Well, I’m not sure if you’ve heard, but virtual reality’s making a play at changing the game pretty dramatically. Oculus Rift units started shipping this week, and HTC’s Vive and Sony’s Playstation VR are going to be right on its heels. VR is still in its infancy, but make no mistake: it’s not just a very fancy ViewMaster — it absolutely has a chance to fundamentally upend the way that we approach, interact with, and consume content.

If you’ve never strapped on a headset, it can be difficult to understand what VR feels like. It’s not so much that being inside of a headset makes you feel like whatever’s in front of you is your real world, it’s more like it makes you forget that it isn’t. That’s what VR’s all about: Tricking a part of your brain. Even though there’s a part of us that understands that what we’re seeing isn’t real, our eyes and our stupid lizard brains are fooled pretty damn easily, and VR’s figured out the mechanism for fooling us.

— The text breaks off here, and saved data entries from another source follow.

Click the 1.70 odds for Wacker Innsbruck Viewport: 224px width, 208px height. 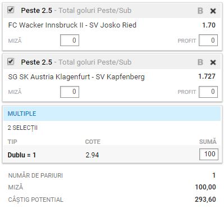[x=209, y=25]
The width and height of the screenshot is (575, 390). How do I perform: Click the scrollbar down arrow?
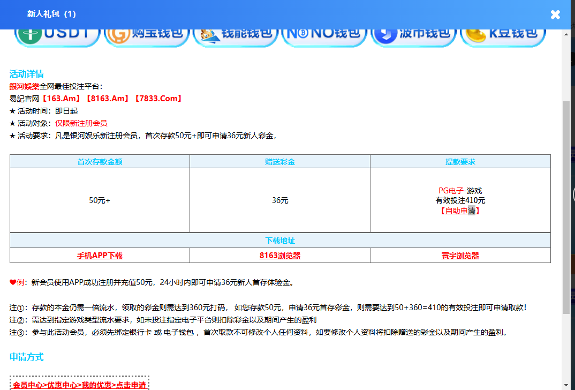coord(566,385)
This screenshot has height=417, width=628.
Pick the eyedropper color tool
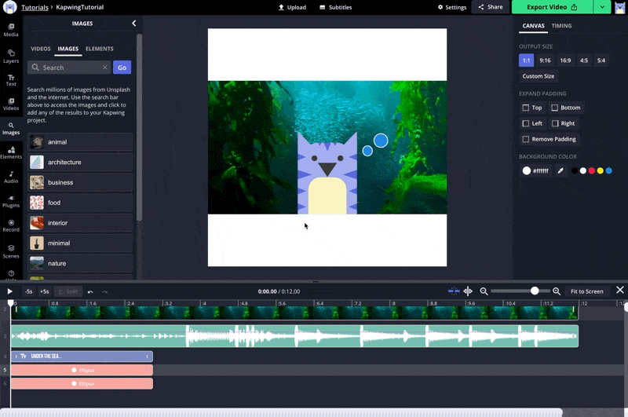click(560, 170)
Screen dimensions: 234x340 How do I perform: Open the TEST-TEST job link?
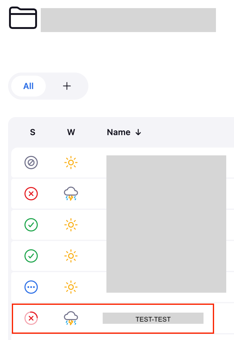point(153,319)
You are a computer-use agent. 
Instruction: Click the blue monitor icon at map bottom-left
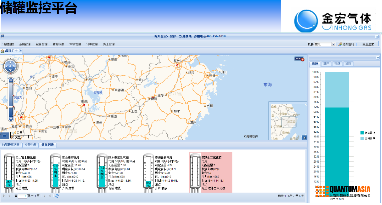[5, 136]
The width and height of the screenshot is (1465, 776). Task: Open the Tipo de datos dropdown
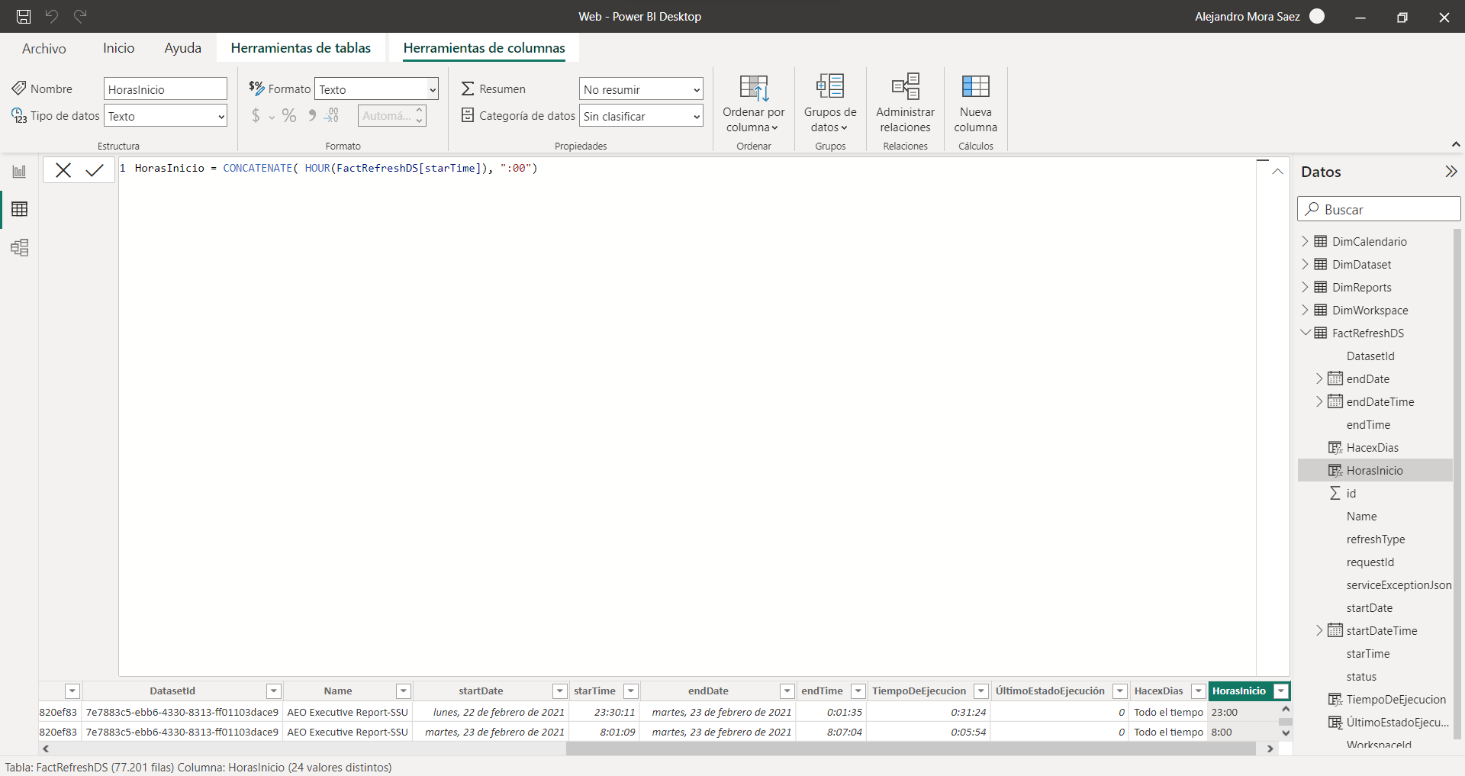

With VR, there’s an opportunity to interact with digital worlds unlike any before it. With peripherals like controllers and the specially-designed treadmills, we’ll be able to walk around in and “touch” things in digital space. In time, VR may come to be the place where we learn, relax, watch TV, play games, and interact with others. Like the internet and television, VR has the potential to one day become a place where we spend a lot of time — a lot of our real lives during which real time is passing and we’re approaching our very real deaths.

Why “Meatspace”?

The short answer is: Because it doesn’t imply a value judgment. The problem with “IRL” is that it assumes our experiences in physical space are more valuable and profound than our experiences in virtual or cyber spaces. This simply isn’t true. In the words of Albus Dumbledore — or Dumbledore’s imaginary ghost, if you really want to get into it — “Of course it is happening inside your head, Harry, but why on earth should that mean that it is not real?”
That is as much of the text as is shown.